Guys, the tension is built so perfectly in this book that I was actually anxious as I was reading it. I went back and forth as Butter was going back and forth: WILL HE actually do it? No, no way. He's not gonna... well, wait... maybe he IS going to... And that was hard to take because Butter is actually a pretty great guy. He's smart and thoughtful and musically gifted. If the kids at school or even his own father would take the time to look past his looks, they'd find kind of a great kid in there.
The theme of looking deeper than the surface is prevalent throughout the book. Not only is Butter dealing with how kids see him, he's got a huge crush on a girl at school, even though he barely knows her. As Butter hangs out with the popular kids more, he can see that they're not exactly the best friends to each other.
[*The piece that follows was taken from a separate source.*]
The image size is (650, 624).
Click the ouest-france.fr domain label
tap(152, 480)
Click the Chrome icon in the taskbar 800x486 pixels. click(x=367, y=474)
I recently read Allen Zadoff's Food, Girls, and Other Things I Can't Have, which takes a similar premise the opposite way and it's hard not to compare them in my mind. Both feature obese teen boys who are bullied at school. While Zadoff's Andy chooses to join the football team and gain popularity that way, Butter chooses a much darker path. It'd be really interesting to pair these books for a discussion on teen obesity, cliques, and bullying.
I'd hand this book to fans of Allen Zadoff's book and also Laurie Halse Anderson's Speak, Joshua C. Cohen's Leverage, or Susan Vaught's Big Fat Manifesto.
Don't miss Kelly's review of Butter over at STACKED.
Butter is on shelves now.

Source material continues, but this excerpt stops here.